TASK GOAL: Print the data that follows exactly as it stands, from its first line through the line containing "Click the Logout", and stop there.

Stored records
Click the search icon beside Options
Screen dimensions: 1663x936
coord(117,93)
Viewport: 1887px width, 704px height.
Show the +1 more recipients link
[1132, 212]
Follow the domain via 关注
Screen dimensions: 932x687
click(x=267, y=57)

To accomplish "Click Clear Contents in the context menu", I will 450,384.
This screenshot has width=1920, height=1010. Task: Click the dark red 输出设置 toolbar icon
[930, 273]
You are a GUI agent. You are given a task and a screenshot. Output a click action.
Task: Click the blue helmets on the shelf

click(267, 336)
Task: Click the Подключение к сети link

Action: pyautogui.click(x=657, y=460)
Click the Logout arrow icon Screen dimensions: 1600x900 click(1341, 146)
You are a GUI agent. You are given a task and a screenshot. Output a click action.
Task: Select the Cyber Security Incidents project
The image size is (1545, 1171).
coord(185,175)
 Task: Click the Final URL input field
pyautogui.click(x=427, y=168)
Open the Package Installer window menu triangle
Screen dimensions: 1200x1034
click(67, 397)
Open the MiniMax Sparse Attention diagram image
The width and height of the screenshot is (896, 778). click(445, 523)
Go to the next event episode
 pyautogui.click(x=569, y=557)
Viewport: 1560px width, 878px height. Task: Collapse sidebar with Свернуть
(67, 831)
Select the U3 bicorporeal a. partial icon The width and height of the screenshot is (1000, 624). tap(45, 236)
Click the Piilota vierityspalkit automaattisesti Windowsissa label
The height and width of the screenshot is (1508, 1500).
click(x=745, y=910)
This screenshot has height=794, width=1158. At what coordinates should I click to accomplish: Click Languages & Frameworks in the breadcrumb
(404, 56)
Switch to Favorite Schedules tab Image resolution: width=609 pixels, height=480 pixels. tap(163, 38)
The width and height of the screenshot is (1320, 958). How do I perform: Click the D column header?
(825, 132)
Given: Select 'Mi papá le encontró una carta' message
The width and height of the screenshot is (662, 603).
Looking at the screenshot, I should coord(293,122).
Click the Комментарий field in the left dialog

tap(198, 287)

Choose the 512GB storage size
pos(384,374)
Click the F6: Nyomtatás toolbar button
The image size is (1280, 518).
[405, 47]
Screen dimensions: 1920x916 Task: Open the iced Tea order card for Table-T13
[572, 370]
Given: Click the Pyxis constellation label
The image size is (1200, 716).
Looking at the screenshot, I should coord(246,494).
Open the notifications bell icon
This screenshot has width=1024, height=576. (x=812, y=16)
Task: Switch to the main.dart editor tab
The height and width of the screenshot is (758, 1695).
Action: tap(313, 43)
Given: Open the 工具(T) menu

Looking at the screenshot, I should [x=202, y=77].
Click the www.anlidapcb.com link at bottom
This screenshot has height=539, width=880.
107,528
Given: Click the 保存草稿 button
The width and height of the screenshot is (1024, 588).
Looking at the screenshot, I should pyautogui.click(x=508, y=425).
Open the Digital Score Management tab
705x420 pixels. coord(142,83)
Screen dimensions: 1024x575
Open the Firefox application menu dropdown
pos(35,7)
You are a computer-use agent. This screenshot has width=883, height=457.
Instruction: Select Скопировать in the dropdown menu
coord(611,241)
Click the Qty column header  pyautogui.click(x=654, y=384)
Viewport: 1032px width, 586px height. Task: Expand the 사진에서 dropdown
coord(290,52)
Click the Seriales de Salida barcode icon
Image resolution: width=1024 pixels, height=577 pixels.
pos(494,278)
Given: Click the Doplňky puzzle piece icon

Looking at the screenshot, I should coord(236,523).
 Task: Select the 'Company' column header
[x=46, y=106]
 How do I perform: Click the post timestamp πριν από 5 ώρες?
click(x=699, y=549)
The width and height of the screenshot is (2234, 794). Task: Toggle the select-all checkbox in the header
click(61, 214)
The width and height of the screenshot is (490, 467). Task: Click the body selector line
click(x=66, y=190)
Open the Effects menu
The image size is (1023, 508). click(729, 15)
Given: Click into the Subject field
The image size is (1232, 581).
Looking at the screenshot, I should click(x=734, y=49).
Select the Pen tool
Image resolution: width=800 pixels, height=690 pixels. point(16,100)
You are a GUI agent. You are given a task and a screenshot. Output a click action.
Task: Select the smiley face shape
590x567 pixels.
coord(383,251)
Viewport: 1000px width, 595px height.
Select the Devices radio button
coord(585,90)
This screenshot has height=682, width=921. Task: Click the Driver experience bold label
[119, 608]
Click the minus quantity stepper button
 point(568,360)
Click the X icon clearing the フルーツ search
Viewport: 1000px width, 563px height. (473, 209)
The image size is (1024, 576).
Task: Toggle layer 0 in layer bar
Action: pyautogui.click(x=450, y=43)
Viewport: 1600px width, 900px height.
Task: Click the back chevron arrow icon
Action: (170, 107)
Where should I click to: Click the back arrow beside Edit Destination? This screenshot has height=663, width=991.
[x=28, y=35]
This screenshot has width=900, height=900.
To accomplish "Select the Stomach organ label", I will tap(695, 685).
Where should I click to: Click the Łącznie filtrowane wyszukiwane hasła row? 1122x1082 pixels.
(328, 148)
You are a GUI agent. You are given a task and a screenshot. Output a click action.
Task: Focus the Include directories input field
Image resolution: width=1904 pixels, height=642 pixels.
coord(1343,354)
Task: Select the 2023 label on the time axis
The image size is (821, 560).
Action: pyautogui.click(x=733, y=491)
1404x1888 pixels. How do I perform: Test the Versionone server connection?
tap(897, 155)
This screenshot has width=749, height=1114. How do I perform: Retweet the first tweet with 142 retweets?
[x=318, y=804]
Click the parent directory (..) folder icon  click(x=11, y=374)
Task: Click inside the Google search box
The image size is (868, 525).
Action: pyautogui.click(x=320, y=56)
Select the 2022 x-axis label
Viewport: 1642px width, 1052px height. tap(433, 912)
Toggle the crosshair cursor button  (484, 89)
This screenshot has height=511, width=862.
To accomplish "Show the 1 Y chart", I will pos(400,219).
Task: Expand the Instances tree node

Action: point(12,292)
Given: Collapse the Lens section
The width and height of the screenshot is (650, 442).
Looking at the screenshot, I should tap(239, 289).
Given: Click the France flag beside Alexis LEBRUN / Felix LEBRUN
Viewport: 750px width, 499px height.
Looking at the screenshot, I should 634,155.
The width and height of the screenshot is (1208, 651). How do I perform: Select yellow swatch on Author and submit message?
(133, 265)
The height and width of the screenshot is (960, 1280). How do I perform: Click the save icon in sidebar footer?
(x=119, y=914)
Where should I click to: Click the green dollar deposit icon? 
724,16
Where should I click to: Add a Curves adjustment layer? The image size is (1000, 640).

THE ANSWER:
Click the search icon beside Options
Screen dimensions: 1663x936
coord(117,93)
Viewport: 1887px width, 704px height.
Show the +1 more recipients link
[1132, 212]
Follow the domain via 关注
Screen dimensions: 932x687
click(x=267, y=57)

To accomplish "Click Clear Contents in the context menu", I will 450,384.
This screenshot has width=1920, height=1010. Task: Click the dark red 输出设置 toolbar icon
[930, 273]
You are a GUI agent. You are given a task and a screenshot. Output a click action.
Task: Click the blue helmets on the shelf

click(267, 336)
Task: Click the Подключение к сети link

Action: pyautogui.click(x=657, y=460)
Click the Logout arrow icon Screen dimensions: 1600x900 click(1341, 146)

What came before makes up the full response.